In 1986, Heros 3) introduced the far-lateral approach (FLA) for the management of the vertebral artery aneurysms (VA), the vertebrobasilar junction, and the proximal basilar trunk and for arteriovenous malformations of the inferolateral cerebellum.
In 1988, George et al. introduced the FLA for removal of lesions involving the anterior/anterolateral foramen magnum 4).
Maurice-Williams and Choksey reported in 1986 three cases of temporal horn entrapment: A recurrent glioma, a previous tuberculous meningitis and surgical excision of an intracranial arteriovenous malformation which extended into the trigone. Shunting of the trapped temporal horn provided satisfactory treatment 5).
In 1986 the EORTC Radiotherapy and Brain Tumor Groups initiated a prospective trial to compare early radiotherapy with delayed radiotherapy.
After surgery, patients from 24 centres across Europe were randomly assigned to either early radiotherapy of 54 Gy in fractions of 1.8 Gy or deferred radiotherapy until the time to progression (control group). Patients with low-grade astrocytoma, oligodendroglioma, mixed oligoastrocytoma, and incompletely resected pilocytic astrocytoma, with a WHO performance status 0-2 were eligible. Analysis was by intention to treat, and primary endpoints were overall and progression-free survival.
157 patients were assigned early radiotherapy, and 157 control. Median progression-free survival was 5.3 years in the early radiotherapy group and 3.4 years in the control group (hazard ratio 0.59, 95% CI 0.45-0.77; p<0.0001). However, overall survival was similar between groups: median survival in the radiotherapy group was 7.4 years compared with 7.2 years in the control group (hazard ratio 0.97, 95% CI 0.71-1.34; p=0.872). In the control group, 65% of patients received radiotherapy at progression. At 1 year, seizures were better controlled in the early radiotherapy group.

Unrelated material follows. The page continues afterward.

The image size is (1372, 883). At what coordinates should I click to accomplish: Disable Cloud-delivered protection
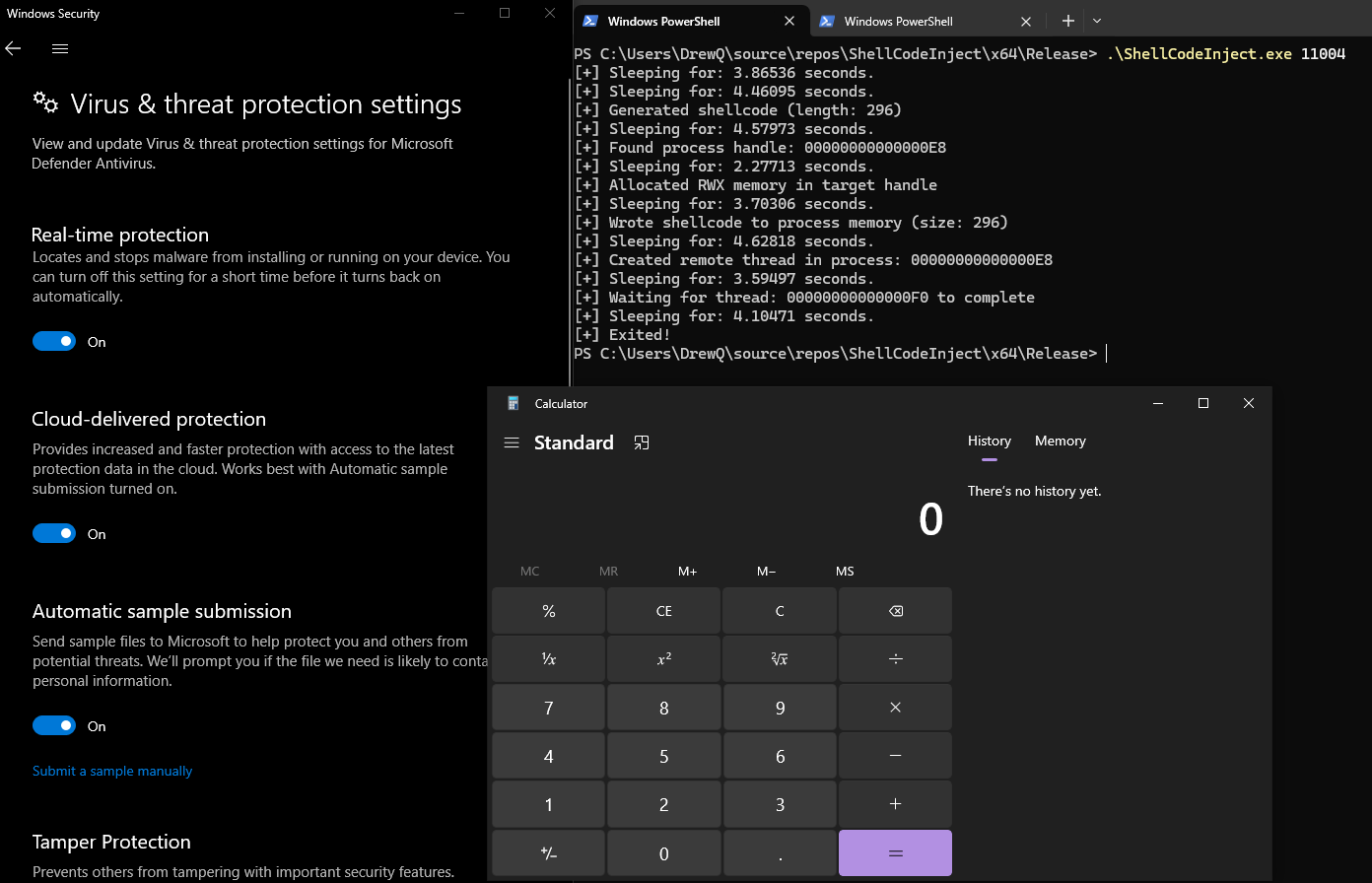(x=54, y=532)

Early radiotherapy after surgery lengthens the period without progression but does not affect overall survival. Because quality of life was not studied, it is not known whether time to progression reflects clinical deterioration. Radiotherapy could be deferred for patients with low-grade glioma who are in a good condition, provided they are carefully monitored 6).
Since 1986 Friedman et al. employed a transpetrosal approach for access to selective basilar artery aneurysms. Removal of the petrous apex provided an expanded deep window through which infraclinoidal basilar artery aneurysms can be controlled 7).